PROBLEM TO WORK ON:
Please give back word for word the lines of the material below between the line containing "[Icon Villas] (35, 16)" and the line containing "Our Friends (71, 1335)", inclusive.

PROVIDED INFORMATION:
◆ ◆ ◆ ◆ ◆ ◆ ◆
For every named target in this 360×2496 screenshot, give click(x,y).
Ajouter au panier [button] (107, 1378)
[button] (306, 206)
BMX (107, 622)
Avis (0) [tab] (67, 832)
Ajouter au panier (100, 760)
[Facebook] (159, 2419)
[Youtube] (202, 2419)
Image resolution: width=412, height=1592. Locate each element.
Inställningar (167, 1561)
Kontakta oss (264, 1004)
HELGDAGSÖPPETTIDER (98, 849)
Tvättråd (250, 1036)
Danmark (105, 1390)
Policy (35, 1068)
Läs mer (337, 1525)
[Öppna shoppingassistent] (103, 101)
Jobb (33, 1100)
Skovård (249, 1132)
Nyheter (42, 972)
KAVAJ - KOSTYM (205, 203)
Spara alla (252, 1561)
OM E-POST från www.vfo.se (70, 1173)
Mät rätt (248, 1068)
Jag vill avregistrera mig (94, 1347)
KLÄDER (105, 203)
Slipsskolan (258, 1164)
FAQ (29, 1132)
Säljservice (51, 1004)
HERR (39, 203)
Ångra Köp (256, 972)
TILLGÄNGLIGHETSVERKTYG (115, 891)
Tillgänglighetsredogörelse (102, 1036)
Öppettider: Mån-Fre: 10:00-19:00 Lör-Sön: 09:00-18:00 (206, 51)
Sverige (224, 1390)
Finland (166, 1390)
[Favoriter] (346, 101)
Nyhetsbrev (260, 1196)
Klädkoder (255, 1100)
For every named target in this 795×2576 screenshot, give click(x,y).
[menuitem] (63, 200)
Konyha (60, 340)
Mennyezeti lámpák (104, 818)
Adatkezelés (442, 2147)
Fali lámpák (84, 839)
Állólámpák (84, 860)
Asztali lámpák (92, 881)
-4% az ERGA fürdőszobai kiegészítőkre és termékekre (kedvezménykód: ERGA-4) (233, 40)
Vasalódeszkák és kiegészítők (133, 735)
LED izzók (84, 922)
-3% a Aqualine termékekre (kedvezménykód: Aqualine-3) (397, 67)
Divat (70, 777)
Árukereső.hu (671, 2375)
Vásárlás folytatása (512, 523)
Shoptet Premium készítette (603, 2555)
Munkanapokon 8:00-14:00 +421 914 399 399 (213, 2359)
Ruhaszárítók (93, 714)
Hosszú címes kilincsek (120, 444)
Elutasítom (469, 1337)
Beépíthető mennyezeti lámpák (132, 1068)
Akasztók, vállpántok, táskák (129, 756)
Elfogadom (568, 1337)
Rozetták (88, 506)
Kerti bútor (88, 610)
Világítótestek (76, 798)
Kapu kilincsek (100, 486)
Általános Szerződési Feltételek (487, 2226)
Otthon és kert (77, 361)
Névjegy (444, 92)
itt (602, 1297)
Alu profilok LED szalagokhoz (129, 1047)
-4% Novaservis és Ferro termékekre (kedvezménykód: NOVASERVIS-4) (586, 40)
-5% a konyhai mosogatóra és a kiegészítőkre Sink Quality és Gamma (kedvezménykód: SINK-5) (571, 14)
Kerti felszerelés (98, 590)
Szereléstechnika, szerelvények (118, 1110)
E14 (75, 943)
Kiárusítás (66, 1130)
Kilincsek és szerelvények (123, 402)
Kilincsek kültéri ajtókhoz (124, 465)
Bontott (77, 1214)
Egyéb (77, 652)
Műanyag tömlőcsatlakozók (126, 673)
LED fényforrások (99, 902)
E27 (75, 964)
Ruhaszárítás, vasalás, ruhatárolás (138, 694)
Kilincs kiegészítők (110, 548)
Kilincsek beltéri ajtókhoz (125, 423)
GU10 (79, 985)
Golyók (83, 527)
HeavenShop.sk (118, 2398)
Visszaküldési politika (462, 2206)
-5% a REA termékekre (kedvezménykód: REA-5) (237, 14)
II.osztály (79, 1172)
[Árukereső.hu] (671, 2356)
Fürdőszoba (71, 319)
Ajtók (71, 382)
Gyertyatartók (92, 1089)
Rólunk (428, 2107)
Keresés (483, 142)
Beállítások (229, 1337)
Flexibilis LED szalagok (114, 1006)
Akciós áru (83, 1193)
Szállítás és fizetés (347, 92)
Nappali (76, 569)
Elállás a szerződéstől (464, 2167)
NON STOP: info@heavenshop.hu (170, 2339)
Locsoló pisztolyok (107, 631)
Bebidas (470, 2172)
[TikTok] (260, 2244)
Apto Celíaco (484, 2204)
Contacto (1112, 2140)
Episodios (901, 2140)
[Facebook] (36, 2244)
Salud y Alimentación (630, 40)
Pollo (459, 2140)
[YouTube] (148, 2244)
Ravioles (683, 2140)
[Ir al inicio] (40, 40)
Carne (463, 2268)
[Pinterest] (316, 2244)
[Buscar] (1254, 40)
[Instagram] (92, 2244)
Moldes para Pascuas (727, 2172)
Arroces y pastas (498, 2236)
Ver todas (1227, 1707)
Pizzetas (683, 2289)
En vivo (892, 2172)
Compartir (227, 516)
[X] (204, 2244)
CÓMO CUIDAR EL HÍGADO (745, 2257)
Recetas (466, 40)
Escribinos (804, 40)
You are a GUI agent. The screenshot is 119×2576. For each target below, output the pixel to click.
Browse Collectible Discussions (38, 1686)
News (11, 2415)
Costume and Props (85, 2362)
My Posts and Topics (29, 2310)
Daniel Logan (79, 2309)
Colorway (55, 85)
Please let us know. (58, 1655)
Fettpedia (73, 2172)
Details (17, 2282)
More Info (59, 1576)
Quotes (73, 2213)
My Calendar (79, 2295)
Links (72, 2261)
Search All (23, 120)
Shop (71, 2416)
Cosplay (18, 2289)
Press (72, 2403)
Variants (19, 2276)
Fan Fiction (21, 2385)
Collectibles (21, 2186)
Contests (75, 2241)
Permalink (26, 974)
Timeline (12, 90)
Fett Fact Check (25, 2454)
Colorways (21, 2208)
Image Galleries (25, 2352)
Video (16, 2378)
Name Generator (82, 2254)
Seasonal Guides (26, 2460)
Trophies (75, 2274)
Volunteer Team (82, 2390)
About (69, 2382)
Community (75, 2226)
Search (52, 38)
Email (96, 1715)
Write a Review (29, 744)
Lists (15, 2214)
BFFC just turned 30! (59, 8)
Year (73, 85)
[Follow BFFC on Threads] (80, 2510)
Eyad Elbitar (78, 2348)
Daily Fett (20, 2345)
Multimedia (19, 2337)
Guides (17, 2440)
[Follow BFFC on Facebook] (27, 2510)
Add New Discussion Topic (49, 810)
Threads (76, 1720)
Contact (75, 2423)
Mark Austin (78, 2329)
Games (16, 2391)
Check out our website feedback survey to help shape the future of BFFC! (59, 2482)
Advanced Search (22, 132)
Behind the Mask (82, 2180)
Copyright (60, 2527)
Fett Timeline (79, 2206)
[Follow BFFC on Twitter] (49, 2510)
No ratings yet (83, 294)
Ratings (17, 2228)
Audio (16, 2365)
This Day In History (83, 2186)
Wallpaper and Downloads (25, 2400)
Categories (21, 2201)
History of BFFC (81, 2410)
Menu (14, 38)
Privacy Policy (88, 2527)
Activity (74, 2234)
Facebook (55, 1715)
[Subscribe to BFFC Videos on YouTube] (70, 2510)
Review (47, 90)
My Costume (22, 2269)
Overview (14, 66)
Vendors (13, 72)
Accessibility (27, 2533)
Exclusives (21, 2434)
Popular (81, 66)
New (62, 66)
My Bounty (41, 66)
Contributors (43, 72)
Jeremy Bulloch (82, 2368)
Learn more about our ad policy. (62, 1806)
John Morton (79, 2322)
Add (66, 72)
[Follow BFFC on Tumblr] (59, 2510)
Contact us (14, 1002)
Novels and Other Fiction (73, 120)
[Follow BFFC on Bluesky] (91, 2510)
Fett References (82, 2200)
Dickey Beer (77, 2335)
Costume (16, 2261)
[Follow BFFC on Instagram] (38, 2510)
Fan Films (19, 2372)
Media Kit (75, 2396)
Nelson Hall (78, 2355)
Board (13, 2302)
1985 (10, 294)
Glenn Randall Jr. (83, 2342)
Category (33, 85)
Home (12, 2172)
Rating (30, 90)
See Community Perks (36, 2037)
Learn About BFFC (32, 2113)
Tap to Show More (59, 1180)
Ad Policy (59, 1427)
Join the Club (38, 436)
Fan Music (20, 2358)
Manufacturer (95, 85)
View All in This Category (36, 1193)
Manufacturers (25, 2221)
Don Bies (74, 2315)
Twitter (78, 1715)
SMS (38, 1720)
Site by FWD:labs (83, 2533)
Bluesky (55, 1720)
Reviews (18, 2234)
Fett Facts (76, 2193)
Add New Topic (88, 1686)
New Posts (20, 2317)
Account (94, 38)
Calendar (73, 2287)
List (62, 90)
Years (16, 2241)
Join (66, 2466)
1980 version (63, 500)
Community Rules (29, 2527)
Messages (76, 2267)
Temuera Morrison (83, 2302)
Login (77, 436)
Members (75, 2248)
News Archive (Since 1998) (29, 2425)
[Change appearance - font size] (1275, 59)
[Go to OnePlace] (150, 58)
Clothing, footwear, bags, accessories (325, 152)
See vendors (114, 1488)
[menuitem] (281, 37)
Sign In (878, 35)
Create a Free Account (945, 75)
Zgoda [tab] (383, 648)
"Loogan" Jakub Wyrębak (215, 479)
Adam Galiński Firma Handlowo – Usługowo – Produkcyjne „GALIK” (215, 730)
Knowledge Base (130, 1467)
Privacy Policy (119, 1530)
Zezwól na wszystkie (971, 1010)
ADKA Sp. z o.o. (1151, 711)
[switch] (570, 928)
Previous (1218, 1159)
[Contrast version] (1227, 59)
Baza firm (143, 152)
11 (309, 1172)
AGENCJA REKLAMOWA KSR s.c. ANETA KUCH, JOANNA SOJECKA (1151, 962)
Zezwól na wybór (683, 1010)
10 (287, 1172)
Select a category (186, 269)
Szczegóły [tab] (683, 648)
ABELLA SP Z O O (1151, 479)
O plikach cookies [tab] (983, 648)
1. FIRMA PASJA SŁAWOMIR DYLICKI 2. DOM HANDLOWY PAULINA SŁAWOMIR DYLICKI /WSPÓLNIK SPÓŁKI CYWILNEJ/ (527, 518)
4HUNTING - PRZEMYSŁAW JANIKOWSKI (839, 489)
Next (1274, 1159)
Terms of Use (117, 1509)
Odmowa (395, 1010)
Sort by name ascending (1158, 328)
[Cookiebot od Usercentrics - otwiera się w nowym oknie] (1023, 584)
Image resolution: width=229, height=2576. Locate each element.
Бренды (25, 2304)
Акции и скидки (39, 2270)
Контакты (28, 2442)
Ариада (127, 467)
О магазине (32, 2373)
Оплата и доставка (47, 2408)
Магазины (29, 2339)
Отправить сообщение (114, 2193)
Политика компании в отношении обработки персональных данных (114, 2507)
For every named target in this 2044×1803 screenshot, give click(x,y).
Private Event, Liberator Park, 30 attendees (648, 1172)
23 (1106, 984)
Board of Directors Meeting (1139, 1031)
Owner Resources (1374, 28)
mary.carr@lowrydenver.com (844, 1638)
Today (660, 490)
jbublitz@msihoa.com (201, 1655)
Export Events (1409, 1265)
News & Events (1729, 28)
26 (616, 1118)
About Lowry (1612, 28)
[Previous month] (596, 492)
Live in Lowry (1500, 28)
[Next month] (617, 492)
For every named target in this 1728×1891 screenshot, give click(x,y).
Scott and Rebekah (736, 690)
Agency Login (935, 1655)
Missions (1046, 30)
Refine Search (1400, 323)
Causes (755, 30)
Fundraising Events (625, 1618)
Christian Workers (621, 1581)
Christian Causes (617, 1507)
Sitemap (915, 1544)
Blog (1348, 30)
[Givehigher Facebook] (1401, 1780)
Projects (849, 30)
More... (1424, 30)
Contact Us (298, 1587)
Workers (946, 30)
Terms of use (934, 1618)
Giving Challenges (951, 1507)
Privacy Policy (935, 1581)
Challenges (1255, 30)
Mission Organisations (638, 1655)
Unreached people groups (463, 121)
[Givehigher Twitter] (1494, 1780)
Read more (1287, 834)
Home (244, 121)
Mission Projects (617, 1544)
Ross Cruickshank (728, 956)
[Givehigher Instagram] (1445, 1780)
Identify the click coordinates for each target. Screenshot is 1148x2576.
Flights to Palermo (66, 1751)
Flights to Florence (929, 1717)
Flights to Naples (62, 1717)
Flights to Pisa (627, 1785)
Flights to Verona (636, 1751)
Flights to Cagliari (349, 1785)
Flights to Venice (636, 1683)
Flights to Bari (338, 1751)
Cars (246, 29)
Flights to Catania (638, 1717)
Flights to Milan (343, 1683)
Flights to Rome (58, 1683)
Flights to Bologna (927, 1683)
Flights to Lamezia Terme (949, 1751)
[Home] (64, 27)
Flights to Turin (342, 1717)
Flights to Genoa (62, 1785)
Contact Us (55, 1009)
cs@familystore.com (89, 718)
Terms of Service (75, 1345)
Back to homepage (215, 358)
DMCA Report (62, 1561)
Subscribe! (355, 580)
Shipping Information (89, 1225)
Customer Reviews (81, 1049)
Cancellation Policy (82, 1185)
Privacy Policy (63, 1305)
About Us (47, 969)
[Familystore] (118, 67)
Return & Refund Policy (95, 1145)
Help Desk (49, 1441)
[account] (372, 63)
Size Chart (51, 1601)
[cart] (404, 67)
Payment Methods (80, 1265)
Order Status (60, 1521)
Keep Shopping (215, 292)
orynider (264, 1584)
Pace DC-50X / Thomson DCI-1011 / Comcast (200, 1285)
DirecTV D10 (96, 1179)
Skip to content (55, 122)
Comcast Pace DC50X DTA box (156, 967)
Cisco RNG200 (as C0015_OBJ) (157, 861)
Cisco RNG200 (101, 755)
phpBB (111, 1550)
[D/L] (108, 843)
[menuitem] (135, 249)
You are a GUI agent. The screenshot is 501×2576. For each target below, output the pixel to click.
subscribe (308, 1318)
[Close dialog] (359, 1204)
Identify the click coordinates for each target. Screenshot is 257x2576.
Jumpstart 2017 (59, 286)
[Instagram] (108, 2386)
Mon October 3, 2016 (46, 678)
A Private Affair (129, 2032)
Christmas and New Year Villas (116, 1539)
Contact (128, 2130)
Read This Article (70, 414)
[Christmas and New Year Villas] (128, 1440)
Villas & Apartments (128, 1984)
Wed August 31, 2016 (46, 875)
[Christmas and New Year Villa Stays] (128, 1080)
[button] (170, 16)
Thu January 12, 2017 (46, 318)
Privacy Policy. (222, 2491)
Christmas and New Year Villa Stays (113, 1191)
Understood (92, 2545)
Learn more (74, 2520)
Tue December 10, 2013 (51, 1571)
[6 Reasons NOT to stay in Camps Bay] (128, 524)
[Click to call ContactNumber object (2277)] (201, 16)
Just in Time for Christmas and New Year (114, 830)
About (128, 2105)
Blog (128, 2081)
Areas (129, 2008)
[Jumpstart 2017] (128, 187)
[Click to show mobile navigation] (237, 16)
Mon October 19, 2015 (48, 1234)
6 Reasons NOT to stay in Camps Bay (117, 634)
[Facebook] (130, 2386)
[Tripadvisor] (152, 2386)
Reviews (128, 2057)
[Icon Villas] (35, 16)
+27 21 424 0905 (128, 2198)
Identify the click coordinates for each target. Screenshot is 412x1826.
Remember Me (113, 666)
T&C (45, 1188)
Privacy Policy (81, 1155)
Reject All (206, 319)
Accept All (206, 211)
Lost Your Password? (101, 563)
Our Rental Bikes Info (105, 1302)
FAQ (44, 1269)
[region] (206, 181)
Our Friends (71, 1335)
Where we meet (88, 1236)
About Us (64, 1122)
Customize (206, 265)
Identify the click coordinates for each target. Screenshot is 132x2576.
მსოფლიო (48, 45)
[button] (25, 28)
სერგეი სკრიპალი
◆ ◆ ◆ ◆ ◆ ◆ ◆
ANSWER TO THE EXERCISE:
[Icon Villas] (35, 16)
+27 21 424 0905 (128, 2198)
Identify the click coordinates for each target. Screenshot is 412x1826.
Remember Me (113, 666)
T&C (45, 1188)
Privacy Policy (81, 1155)
Reject All (206, 319)
Accept All (206, 211)
Lost Your Password? (101, 563)
Our Rental Bikes Info (105, 1302)
FAQ (44, 1269)
[region] (206, 181)
Our Friends (71, 1335)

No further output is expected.